_WHAT TO WORK ON_: Only the text of the records belongs in the answer, copied exactly, with every picture omitted.

++++ LISTED ENTRIES ++++

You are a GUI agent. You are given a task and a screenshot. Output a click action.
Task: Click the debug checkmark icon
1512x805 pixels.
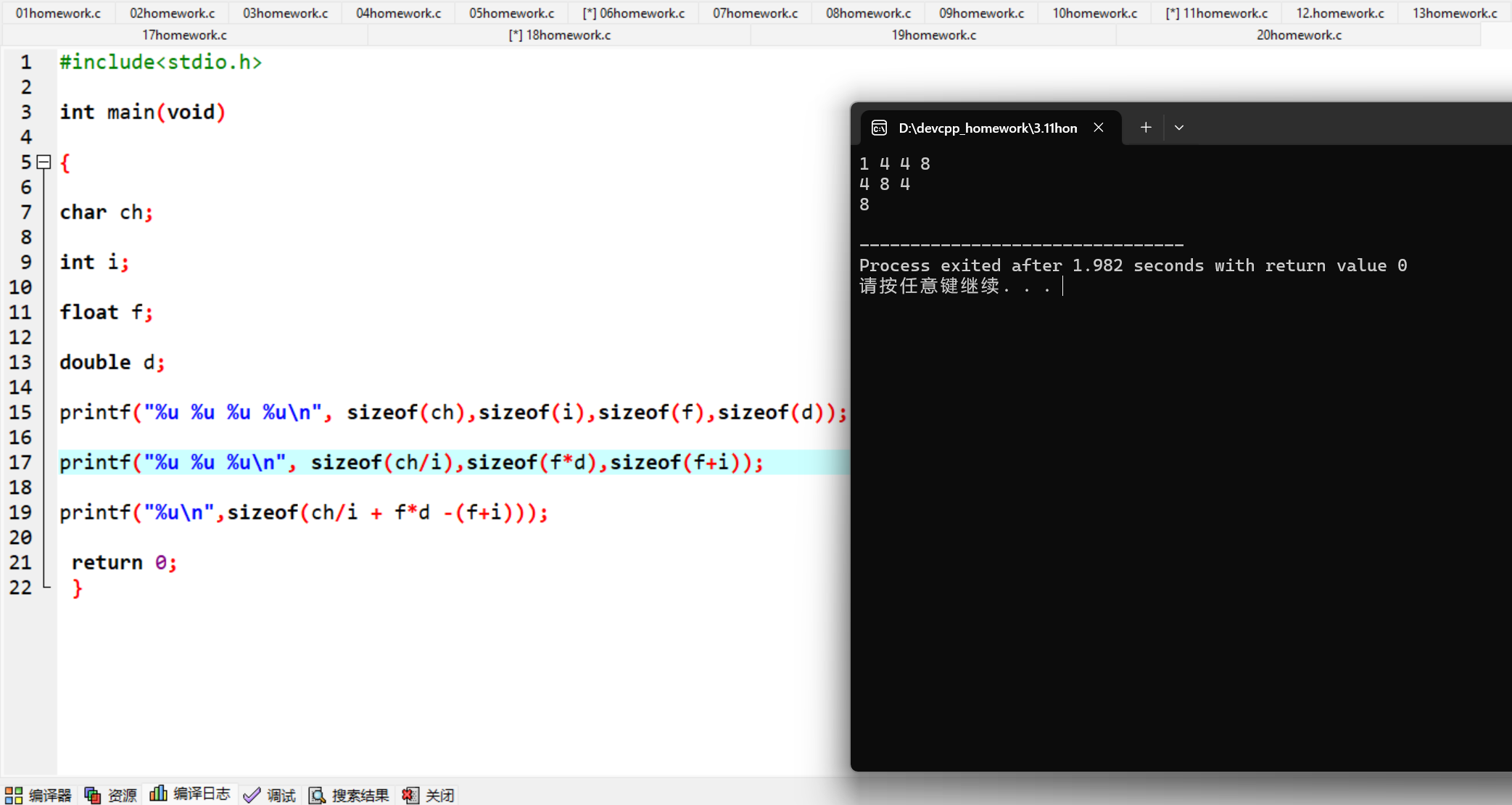tap(252, 795)

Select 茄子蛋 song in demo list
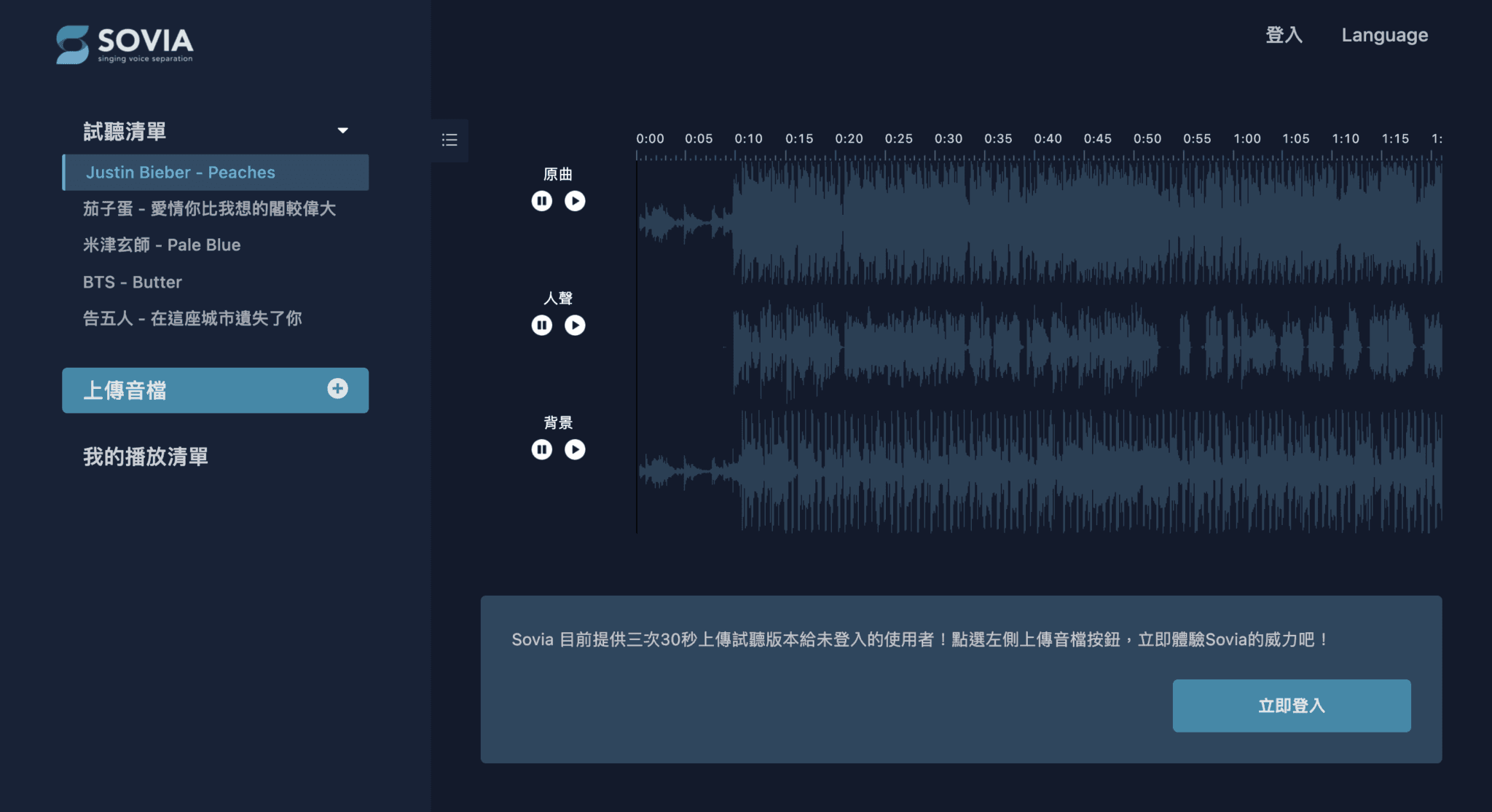209,209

++++

_EXERCISE RESULT_:
You are a GUI agent. You are given a task and a screenshot. Output a click action.
Task: Click the debug checkmark icon
1512x805 pixels.
tap(252, 795)

Select 茄子蛋 song in demo list
209,209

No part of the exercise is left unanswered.